For details of the Arxiv Feed format, please refer to the Arxiv documentation.

totalResults :: [Tag String] -> Int Source #

Total results of the query

startIndex :: [Tag String] -> Int Source #

Start index of this page of results

itemsPerPage :: [Tag String] -> Int Source #

Number of items per page

getEntry :: [Tag String] -> ([Tag String], [Tag String]) Source #

Get the first entry in the tag soup. The function returns a tuple of

  • The entry (if any)
  • The rest of the tag soup following the first entry.

forEachEntry :: [Tag String] -> ([Tag String] -> r) -> [r] Source #

Loop through all entries in the result feed applying a function on each one. The results are returned as list. The function is similar to map with the arguments swapped (as in Foldable forM).

Arguments:

  • [Tag String]: The TagSoup through which we are looping
  • [Tag String] -> r: The function we are applying per entry; the TagSoup passed in to the function represents the current entry.

Example:

forEachEntry soup $ \e ->
  let y = case getYear e of
            "" -> "s.a."
            x  -> x
      a = case getAuthorNames e of
            [] -> "Anonymous"
            as -> head as ++ 
   in a ++ " (" ++ y ++ ")"

Would retrieve the name of the first author and the year of publication (like "Aaronson (2013)") from all entries.
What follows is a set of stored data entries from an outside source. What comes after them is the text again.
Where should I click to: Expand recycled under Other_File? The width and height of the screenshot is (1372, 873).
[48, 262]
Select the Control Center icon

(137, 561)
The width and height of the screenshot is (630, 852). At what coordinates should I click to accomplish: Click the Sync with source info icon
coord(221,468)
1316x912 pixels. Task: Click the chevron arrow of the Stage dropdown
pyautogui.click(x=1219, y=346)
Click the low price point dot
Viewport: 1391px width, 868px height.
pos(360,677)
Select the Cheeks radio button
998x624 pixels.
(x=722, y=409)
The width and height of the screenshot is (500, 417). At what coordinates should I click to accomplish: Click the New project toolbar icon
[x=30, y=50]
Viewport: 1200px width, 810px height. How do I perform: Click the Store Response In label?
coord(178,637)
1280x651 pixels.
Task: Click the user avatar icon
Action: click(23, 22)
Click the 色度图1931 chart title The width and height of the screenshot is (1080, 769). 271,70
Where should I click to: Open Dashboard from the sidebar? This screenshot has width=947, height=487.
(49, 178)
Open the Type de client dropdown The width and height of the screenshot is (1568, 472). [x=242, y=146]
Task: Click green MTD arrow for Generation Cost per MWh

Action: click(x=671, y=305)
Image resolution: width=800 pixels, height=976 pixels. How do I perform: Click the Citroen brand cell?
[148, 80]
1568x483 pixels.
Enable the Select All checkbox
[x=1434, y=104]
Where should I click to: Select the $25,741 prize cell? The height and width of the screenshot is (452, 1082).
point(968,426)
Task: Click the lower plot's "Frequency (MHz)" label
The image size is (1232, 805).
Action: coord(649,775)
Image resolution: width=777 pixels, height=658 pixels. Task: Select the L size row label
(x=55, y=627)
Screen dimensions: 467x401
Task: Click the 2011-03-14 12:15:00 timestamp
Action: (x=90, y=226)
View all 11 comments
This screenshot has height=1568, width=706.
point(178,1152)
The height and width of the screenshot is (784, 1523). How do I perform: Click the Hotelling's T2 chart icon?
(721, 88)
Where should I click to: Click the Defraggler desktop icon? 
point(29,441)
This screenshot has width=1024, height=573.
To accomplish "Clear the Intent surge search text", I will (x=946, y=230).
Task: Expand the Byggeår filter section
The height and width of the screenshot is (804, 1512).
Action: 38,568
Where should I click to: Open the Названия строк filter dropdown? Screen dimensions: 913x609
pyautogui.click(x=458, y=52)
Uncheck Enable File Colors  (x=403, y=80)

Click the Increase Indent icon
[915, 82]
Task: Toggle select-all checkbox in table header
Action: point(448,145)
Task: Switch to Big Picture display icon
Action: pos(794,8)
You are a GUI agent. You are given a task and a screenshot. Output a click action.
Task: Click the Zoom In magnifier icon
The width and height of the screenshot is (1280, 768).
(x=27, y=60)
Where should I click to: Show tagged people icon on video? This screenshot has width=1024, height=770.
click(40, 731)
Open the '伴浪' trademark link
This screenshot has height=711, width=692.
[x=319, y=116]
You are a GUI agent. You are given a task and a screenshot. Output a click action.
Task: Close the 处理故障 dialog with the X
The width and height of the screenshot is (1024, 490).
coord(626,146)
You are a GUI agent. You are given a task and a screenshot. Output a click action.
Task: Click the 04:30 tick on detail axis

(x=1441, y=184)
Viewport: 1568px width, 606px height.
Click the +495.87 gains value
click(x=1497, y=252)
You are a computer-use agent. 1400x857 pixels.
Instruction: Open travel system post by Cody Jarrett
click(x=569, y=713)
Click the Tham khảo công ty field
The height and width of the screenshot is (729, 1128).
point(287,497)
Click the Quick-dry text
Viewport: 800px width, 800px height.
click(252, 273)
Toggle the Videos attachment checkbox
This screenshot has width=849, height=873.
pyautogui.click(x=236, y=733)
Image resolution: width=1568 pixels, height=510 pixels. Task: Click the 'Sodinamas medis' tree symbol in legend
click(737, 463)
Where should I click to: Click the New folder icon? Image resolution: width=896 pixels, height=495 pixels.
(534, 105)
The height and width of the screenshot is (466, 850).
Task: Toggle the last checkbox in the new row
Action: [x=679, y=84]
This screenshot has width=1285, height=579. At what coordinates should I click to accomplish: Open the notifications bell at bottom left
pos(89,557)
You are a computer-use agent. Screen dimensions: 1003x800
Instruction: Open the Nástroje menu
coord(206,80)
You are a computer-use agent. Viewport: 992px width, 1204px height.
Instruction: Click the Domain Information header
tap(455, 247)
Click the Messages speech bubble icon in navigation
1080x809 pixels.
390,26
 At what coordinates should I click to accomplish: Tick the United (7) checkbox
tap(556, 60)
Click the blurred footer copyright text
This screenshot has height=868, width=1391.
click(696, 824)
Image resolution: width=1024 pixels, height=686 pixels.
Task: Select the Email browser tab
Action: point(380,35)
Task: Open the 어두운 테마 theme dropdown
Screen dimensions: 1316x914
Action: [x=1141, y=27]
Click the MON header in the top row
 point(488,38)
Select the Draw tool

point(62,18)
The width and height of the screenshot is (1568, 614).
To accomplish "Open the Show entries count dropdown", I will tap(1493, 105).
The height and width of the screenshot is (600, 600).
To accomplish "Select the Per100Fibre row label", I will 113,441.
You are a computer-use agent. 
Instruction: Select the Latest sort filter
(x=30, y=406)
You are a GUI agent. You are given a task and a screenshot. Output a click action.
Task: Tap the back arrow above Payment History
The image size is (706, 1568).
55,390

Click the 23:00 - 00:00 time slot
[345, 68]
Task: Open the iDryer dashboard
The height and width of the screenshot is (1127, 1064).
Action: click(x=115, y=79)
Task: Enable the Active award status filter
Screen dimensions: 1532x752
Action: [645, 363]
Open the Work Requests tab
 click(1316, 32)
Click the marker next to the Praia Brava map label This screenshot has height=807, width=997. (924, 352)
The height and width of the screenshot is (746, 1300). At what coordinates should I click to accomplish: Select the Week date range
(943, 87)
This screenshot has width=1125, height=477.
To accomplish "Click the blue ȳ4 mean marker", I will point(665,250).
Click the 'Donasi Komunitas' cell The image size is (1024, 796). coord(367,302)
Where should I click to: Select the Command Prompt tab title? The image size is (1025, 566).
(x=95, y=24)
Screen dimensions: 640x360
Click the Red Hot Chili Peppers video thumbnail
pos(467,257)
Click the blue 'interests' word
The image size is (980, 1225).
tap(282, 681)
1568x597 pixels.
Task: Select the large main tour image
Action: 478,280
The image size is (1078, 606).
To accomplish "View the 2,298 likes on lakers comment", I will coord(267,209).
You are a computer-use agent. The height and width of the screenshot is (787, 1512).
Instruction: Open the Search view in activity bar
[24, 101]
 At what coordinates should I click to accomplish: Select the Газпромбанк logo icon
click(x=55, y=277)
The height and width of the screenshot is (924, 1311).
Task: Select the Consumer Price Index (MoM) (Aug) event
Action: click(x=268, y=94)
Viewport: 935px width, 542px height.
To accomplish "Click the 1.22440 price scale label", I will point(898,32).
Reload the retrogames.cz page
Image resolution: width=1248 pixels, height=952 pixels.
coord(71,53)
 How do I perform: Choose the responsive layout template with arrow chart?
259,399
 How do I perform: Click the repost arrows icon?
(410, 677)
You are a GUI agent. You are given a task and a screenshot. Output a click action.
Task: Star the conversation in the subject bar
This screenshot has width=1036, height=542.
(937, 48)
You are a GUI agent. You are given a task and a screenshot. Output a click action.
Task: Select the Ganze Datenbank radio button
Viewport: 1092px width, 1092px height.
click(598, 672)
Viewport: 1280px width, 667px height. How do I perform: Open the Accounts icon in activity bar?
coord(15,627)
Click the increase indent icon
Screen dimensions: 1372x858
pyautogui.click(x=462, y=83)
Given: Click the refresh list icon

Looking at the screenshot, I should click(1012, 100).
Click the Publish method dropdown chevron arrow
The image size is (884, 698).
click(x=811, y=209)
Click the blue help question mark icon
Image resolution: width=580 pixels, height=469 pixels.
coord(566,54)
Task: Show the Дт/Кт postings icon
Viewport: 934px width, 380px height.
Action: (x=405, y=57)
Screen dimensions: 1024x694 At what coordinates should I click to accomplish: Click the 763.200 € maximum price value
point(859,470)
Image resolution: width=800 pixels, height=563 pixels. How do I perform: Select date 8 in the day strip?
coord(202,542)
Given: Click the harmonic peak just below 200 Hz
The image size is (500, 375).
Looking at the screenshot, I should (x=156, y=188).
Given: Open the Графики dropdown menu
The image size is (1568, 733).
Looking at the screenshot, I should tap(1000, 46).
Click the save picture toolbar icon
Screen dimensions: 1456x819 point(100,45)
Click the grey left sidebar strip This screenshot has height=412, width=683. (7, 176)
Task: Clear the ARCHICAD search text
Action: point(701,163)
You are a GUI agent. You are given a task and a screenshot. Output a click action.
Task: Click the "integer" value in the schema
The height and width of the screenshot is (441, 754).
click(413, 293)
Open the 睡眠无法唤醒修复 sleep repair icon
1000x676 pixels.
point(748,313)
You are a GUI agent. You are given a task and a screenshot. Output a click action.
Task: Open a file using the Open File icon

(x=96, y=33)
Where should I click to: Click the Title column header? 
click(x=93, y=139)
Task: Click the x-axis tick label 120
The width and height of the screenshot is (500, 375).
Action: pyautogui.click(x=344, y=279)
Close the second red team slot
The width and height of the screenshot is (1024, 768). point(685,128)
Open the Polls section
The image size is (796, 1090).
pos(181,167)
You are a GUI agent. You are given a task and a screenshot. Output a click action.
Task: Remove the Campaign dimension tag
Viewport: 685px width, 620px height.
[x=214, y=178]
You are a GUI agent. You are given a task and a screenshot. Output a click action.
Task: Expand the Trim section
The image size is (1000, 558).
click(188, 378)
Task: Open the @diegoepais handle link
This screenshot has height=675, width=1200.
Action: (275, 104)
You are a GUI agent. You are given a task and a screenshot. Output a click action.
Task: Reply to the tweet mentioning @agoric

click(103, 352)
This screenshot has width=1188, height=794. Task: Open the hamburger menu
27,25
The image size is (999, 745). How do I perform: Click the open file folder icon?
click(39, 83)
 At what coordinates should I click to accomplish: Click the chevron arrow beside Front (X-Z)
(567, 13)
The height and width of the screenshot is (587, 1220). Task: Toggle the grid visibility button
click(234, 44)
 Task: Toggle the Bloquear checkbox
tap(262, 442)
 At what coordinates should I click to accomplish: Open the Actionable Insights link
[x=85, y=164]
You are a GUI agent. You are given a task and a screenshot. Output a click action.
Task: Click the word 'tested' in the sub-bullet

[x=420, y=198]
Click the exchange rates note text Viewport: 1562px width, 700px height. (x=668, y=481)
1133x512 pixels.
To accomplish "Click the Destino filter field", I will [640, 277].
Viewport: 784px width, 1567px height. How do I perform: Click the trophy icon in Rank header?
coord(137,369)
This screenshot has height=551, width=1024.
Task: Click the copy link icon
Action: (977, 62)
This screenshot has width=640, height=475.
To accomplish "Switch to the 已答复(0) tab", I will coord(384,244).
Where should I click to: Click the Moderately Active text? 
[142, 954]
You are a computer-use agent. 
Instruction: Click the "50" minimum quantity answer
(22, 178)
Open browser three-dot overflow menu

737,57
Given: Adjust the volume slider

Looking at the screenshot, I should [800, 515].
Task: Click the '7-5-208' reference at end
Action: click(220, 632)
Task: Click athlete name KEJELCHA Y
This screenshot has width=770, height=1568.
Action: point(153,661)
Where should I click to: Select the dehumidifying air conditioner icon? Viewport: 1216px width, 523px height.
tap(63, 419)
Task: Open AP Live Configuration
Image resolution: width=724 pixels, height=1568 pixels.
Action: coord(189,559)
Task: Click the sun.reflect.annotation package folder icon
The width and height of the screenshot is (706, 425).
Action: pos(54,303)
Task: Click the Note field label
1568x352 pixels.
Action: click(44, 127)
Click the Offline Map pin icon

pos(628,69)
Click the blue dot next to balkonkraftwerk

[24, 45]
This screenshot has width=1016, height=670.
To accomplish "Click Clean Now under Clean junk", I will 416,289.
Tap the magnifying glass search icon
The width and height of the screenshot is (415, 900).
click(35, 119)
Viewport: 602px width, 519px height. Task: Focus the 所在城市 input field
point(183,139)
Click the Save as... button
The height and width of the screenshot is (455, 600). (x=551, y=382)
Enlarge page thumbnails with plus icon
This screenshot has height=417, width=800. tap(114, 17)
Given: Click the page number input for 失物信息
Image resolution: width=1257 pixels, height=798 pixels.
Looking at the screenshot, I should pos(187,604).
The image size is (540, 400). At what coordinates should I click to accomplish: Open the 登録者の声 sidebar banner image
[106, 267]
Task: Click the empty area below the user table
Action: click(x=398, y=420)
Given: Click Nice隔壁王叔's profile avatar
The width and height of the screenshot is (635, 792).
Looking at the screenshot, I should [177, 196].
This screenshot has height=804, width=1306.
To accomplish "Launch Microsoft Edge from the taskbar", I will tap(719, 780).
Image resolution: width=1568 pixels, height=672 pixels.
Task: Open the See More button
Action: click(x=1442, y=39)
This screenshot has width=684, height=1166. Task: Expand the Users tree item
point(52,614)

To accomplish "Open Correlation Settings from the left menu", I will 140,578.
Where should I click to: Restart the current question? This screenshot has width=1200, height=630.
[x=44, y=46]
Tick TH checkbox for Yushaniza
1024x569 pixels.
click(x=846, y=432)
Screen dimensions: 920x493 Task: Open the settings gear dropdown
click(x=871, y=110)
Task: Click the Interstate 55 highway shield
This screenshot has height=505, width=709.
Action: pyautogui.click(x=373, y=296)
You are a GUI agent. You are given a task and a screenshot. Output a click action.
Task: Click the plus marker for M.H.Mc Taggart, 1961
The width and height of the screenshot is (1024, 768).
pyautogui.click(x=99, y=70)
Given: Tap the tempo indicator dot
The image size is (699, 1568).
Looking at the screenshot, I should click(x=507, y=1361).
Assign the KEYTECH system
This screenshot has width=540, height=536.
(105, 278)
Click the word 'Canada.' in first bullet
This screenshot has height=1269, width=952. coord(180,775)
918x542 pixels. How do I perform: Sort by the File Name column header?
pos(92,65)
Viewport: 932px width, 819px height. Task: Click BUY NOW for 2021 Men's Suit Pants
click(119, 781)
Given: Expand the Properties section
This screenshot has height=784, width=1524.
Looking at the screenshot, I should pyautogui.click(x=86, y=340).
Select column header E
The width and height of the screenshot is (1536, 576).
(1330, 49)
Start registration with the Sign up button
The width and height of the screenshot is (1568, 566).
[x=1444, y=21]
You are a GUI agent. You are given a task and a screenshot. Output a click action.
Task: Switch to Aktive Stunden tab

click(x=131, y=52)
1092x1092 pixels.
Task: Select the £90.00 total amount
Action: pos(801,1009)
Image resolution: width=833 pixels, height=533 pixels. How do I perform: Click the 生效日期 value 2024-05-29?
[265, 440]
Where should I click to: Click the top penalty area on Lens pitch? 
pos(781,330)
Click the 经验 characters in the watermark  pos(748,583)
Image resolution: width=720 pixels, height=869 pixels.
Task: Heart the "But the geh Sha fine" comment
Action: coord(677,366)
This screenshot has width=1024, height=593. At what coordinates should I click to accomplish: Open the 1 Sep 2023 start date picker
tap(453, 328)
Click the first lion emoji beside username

forEachEntryM :: Monad m => [Tag String] -> ([Tag String] -> m r) -> m [r] Source #

Variant of forEachEntry for monadic actions.

forEachEntryM_ :: Monad m => [Tag String] -> ([Tag String] -> m ()) -> m () Source #

Variant of forEachEntryM for actions that do not return a result.

checkForError :: [Tag String] -> Either String () Source #

Checks if the feed contains an error message, i.e.

  • it has only one entry,
  • the title of this entry is "Error" and
  • its id field contains an error message, which is returned as Left.

Apparently, this function is not necessary, since the Arxiv site returns error feeds with status code 400 ("bad request"), which should be handled by your http library anyway.

exhausted :: [Tag String] -> Bool Source #

Checks whether the query is exhausted or not, i.e. whether all pages have been fetched already. The first argument is the entire response (not just a part of it).

getId :: [Tag String] -> String Source #

Gets the article identifier as it can be used in an "id_list" query, i.e. without the URL. The [Tag String] argument is expected to be a single entry.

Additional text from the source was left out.